Now we had to initialize the PCM to the vehicle. There are two ways to do it; Ford calls them “Programmable Module Installation” (PMI) when the original module is available, and PMI when the original module is not available.

We had to use the last one, because our original PCM was corrupt and unable to communicate.

This process requires 11 steps, and after doing it a few times you do them without thinking. At step 8 you will be asked for the “As-Built Data,” so it’s better to have it at hand (figures 12 and 13). This information is a available on Ford’s Web site.

We had the information on hand so we identified the vehicle in the FMP program (Figure 14).

After selecting PMI on step 4 and identifying the module replaced (PCM) in step 5 and pressing the check mark to go to step 6, we got the old error message and the vehicle now would not start.

At this point we had the truck towed to the local Ford dealer to have the PCM programmed to the vehicle. They mentioned that at first they had problems communicating with the new PCM so they had to identify the vehicle manually with the “Tear Tag” number (at the PCM), which is the same thing we did, but after that it went well and they were able to reprogram the PCM successfully.

What went wrong? After doing some research we found out that Ford has had some problems with its FMP program and that it was damaging the PCM on the 6.0 diesel. Ford had even stopped its dealers from reprogramming 6.0 diesels for a while. The company claimed to have addressed this issue on version 59 (at this time it was not out yet), but we have not confirmed that it has been done.
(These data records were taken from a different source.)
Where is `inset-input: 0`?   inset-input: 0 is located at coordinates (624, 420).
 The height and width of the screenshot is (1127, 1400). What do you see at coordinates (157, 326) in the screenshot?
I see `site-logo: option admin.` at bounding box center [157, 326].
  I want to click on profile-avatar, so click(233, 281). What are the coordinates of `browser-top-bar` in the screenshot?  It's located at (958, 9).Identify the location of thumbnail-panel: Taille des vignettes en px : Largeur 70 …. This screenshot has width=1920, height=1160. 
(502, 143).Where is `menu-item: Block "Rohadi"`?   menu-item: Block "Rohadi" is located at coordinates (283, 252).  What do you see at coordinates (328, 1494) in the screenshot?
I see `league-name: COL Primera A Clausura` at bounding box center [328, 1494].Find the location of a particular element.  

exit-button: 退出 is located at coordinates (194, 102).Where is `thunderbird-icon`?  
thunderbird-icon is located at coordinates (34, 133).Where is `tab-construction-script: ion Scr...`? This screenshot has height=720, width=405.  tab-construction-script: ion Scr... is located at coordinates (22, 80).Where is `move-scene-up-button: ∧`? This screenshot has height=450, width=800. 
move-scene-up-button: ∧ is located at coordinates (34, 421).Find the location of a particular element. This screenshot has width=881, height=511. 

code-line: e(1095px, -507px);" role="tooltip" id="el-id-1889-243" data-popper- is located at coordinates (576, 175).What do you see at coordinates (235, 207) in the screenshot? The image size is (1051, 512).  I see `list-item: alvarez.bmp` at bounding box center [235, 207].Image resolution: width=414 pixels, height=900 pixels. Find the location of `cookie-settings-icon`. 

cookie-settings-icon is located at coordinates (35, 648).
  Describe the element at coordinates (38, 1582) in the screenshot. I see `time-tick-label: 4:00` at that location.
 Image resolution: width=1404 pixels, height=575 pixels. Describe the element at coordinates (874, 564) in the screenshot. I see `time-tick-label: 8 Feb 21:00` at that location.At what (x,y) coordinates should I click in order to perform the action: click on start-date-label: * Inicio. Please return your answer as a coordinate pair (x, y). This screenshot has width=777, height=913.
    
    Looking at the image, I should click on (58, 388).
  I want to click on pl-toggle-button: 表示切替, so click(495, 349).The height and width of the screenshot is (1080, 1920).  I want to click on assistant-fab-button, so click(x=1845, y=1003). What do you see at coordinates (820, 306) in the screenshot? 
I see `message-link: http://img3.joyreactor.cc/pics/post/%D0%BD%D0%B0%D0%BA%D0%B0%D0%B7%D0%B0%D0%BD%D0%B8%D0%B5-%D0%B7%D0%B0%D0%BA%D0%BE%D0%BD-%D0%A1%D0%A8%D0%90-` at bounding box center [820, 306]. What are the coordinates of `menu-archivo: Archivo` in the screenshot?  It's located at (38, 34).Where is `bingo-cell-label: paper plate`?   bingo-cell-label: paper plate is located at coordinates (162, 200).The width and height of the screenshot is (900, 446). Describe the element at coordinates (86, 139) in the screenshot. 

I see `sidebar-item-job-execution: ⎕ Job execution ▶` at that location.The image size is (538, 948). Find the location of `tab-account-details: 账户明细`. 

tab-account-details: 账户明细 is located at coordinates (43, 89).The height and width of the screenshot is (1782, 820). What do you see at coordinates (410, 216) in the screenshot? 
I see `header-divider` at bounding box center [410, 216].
The FMP programs for the J2534 and the factory equipment are not the same. That is why Ford was able to reprogram the new PCM but we were not able to with the J2534. These are just some of the obstacles that we have to face with re-programming nowadays, but that does not mean we should shy away from it. When we started to rebuild transmissions we also faced some problems as we learned, but that didn’t stop us then, so why should we shy away from reprogramming now? There are a number of transmission-related problems, like the one mentioned here, that can be corrected only with a re-flash, so we have to get started sooner or later.

Oh, well, just add another grade to our school of hard knocks.